Avoiding module namespace pollution in Python
Asked Answered
C

2

14

TL;DR: What's the cleanest way to keep implementation details out of a module's namespace?

There are a number of similar questions on this topic already, but none seems to have a satisfactory answer relative to modern tools and language features.

I'm designing a Python package, and I'd like to keep each module's public interface clean, exposing only what's intended, keeping implementation details (especially imports) hidden.

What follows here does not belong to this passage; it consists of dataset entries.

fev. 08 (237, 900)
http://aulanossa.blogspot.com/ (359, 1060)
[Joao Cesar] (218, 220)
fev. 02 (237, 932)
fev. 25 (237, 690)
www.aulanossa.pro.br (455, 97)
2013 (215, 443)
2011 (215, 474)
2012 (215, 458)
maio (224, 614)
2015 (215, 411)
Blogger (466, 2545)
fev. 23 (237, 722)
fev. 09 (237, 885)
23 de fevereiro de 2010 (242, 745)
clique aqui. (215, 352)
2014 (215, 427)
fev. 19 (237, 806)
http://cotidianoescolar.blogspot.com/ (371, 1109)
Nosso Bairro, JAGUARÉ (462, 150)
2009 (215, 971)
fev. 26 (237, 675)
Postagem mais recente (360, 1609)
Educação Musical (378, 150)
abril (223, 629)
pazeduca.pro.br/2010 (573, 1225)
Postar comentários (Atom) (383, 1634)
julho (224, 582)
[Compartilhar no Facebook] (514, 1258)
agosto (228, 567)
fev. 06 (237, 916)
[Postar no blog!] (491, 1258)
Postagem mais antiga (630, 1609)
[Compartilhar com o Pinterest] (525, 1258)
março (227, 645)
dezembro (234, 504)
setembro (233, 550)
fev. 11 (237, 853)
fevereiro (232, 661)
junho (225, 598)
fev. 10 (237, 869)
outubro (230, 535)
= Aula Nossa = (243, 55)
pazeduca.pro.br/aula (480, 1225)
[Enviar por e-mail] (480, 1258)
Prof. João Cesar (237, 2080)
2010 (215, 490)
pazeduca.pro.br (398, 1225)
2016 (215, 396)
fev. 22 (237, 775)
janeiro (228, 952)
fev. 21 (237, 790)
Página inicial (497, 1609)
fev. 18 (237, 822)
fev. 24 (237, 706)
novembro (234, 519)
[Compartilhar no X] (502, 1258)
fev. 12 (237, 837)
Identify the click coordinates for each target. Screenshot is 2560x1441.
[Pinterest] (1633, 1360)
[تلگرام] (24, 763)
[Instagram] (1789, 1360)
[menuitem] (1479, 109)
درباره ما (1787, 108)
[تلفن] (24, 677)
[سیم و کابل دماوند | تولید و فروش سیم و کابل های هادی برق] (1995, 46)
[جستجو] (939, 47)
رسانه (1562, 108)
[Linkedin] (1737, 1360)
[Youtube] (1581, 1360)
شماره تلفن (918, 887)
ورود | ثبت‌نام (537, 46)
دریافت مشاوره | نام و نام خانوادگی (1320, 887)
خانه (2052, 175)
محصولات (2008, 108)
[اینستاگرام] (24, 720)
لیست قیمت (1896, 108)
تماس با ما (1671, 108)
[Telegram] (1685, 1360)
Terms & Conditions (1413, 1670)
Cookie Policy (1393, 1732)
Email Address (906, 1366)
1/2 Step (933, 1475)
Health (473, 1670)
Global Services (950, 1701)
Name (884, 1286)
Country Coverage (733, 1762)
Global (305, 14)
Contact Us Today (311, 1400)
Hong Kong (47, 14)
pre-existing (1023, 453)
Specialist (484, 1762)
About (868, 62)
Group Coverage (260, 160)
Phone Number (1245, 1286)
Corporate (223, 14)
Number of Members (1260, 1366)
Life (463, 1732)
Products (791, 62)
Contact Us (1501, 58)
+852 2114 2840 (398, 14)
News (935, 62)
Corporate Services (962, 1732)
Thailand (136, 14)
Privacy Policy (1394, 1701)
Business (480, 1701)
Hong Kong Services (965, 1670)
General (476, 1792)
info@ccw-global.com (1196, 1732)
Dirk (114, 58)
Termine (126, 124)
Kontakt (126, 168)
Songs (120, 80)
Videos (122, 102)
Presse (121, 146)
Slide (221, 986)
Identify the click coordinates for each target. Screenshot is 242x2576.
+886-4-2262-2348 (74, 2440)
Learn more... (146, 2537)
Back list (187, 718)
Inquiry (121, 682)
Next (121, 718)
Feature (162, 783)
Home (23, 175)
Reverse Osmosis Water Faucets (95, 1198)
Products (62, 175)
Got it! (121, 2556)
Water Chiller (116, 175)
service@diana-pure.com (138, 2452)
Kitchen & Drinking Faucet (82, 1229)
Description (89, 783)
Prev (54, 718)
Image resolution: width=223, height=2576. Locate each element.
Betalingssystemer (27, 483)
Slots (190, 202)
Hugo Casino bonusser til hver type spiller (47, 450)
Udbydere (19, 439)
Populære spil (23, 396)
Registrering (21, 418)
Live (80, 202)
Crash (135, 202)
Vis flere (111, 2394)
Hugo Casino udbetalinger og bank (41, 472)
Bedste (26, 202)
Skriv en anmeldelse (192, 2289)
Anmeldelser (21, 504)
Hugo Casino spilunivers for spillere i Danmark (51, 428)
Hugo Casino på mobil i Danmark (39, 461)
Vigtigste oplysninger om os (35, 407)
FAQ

Over the years, I've seen a number of techniques:

Don't worry about it. Just document how to use your package and let consumers of it just ignore the implementation details.

This is just horrible, in my opinion. A well-designed interface should be easily discoverable. Having the implementation details publicly visible makes the interface much more confusing. Even as the author of a package, I don't want to use it when it exposes too much, as it makes autocompletion less useful.

Add an underscore to the beginning of all implementation details.

This is a well-understood convention, and most development tools are smart enough to at least sort underscore-prefixed names to the bottom of autocomplete lists. It works fine if you have a small number of names to treat this way, but as the number of names grows, it becomes more and more tedious and ugly.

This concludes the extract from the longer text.